6 ways tunnel boring machines are evolving

Tunnel boring machines (TBMs) have a reputation for being lumbering and expensive. But innovations in the sector are increasing the speed at which they can operate, automating processes, and enhancing their ability to monitor complex geotechnical conditions.

Recent innovations include:

1) Harnessing the Industrial Internet of Things (IIoT)

TBM operators need to be able to take corrective measures if geotechnical conditions change. A TBM can have up to 5,000 sensors, collecting data at different rates on metrics including cutting surface performance, advance progress, and cutting wheel torque.

TBM manufacturer Herrenknecht recently developed a new IIoT platform to collect and manage data from wireless sensors and store it in a cloud-based central storage database.

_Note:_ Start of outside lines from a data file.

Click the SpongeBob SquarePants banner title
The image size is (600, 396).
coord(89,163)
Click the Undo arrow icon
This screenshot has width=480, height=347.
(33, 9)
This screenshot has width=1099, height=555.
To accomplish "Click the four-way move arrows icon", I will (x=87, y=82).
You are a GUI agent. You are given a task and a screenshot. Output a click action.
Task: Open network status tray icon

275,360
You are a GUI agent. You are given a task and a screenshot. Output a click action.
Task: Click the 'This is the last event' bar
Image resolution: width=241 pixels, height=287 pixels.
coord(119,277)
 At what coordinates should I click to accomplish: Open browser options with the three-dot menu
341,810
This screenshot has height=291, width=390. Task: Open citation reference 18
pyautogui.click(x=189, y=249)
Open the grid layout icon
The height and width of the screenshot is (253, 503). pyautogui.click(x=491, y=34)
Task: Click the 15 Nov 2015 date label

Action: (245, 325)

The platform supports more than 2,000 TBMs, of which up to 700 can be in the field at any one time. The data is stored on computers in the control room of the TBM and uploaded to the cloud when there is internet connectivity - with the machines working up to 10-15km below ground, they can be offline for days, weeks or even months.

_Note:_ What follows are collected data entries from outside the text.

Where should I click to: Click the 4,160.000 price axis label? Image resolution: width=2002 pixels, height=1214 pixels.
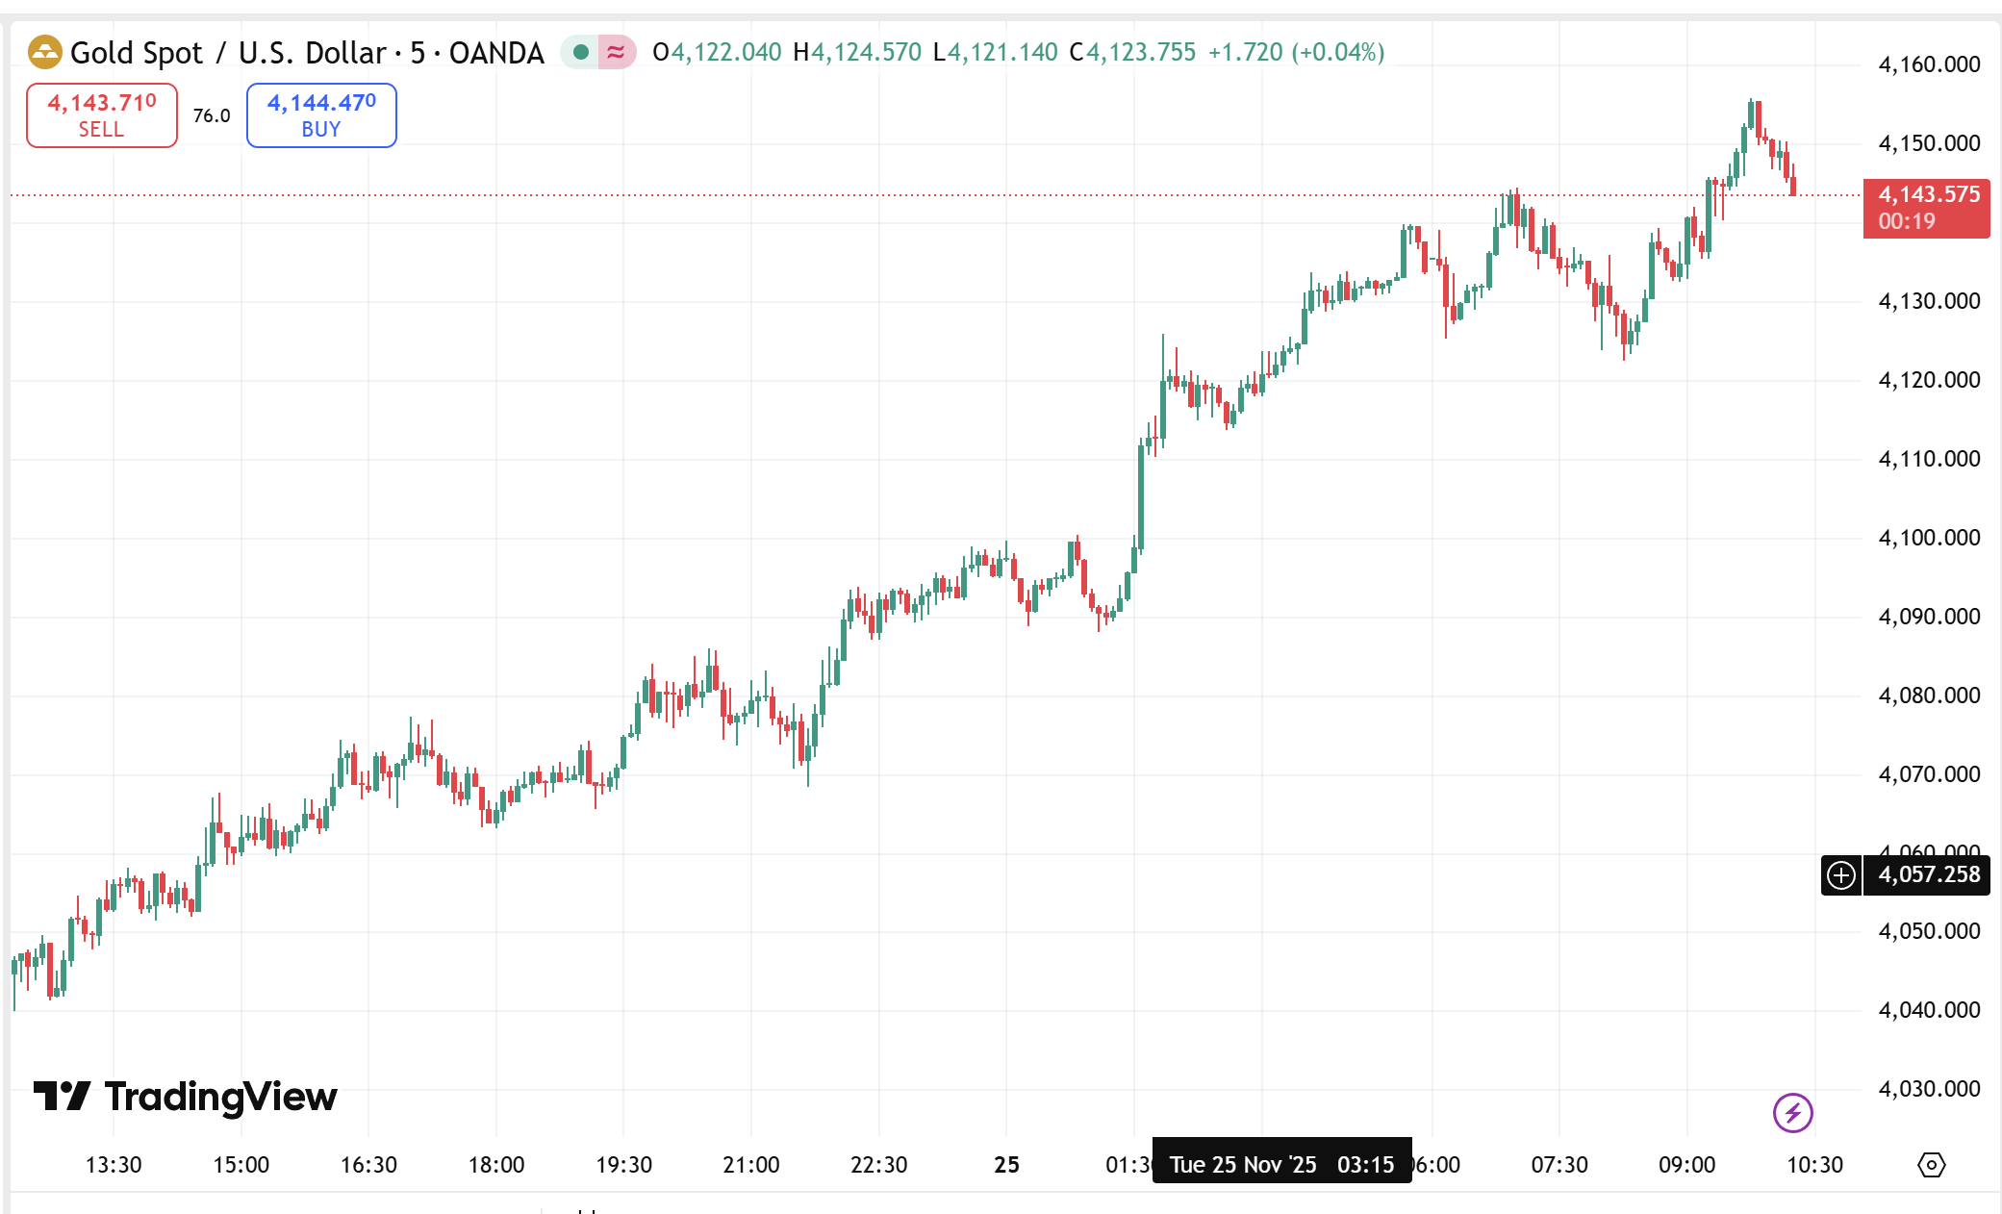1929,64
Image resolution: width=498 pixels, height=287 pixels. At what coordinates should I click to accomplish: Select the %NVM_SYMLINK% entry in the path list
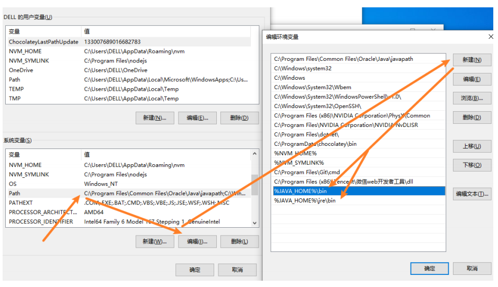(x=299, y=163)
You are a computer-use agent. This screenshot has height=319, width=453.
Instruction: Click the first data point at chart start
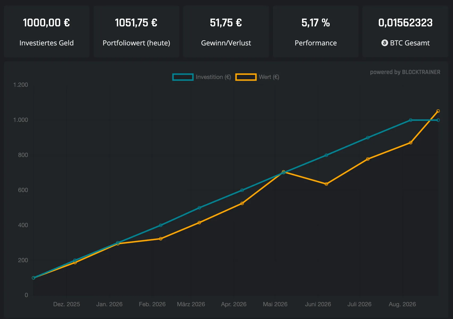click(34, 278)
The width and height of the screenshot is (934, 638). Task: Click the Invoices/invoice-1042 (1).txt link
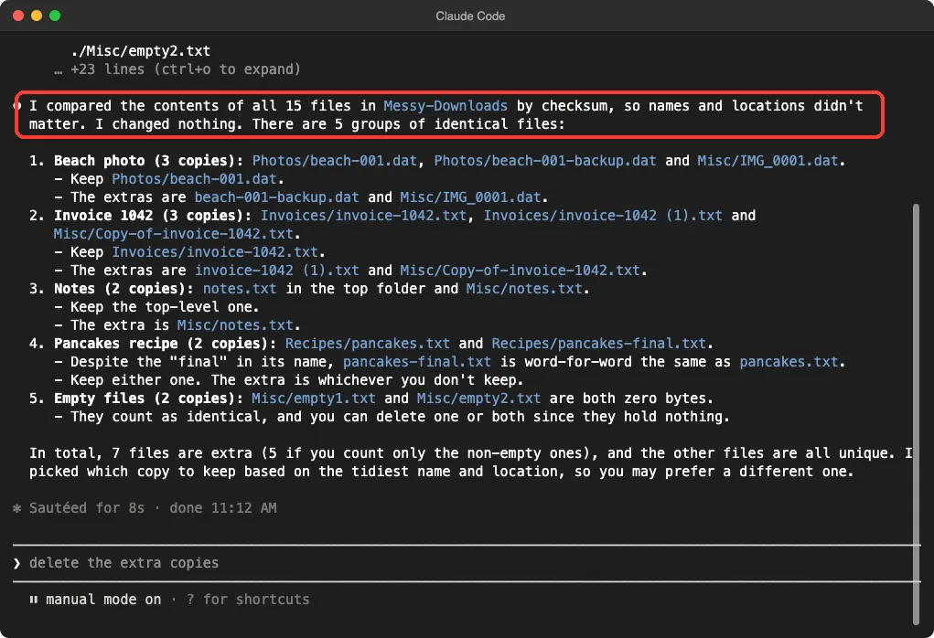tap(602, 216)
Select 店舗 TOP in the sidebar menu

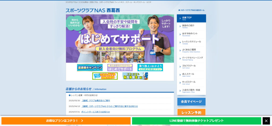[x=191, y=18]
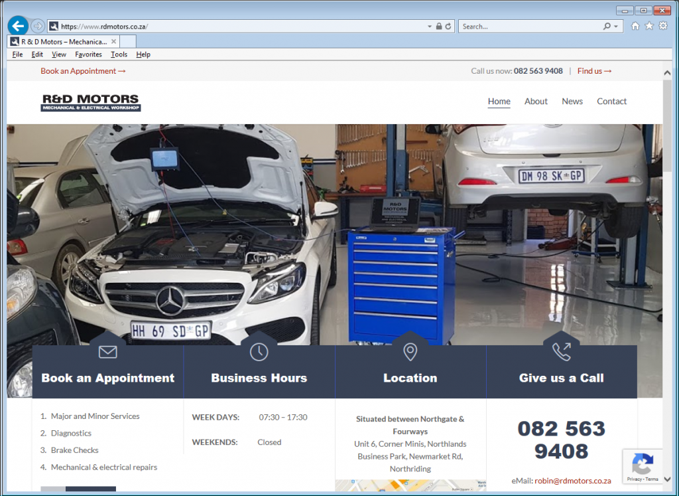
Task: Select the Home navigation item on the website
Action: coord(499,101)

Herrenknecht has also uploaded 40 years’ worth of historic data in different formats to the platform.

2) In-tunnel diameter changes

US manufacturer Robbins claimed an industry-first in-tunnel TBM diameter change at the 8km-long Mill Creek Drainage Relief Tunnel in Dallas, Texas.

The tunnel has two diameters because it as it moves downstream, the flow requirements increase. As a result, the TBM was designed to go from 11.6m in diameter to 9.9m.

Robbins worked with the Southland/Mole joint venture to design a complete smaller machine first and then made a ‘kit’ that acted as a larger second skin.

When the time came to reduce the diameter of the TBM, it simply removed the second skin of the machine in a process that took about four months.

3) Autonomous tunnel boring machines

Malaysian infrastructure company MMC-Gamuda has developed what it claims is the world’s first autonomous tunnel boring machine (A-TBM) as a way of eliminating its dependence on scarce TBM operators.

It used the second line of the mass rapid transit (MRT) project in Kuala Lumpur as a test bed.

The plug-and-play system integrates into existing TBM hardware and sensors. It monitors the TBM’s processes and sends the data to a centralised control centre.

Initially, MMC-Gamuda tested the technology on a single machine to control its steering before extending it to other control parameters, such as advance rates and slurry controls.

Ultimately, 10 of 12 TBMs on the project were installed with the A-TBM system, boring through varying ground conditions. MMC-Gamuda said the next step will be to analyse tunnelling data and to allow the system to make predictions to yield better tunnelling solutions.

4) Continuous tunnelling in soft ground
A graphic illustrating how Herrenknecht's new continuous tunnelling innovation works. Herrenknecht won a Bauma innovation award for its developments in continuous tunnelling.

Herrenknecht has developed a method that allows continuous tunnelling in soft ground formations.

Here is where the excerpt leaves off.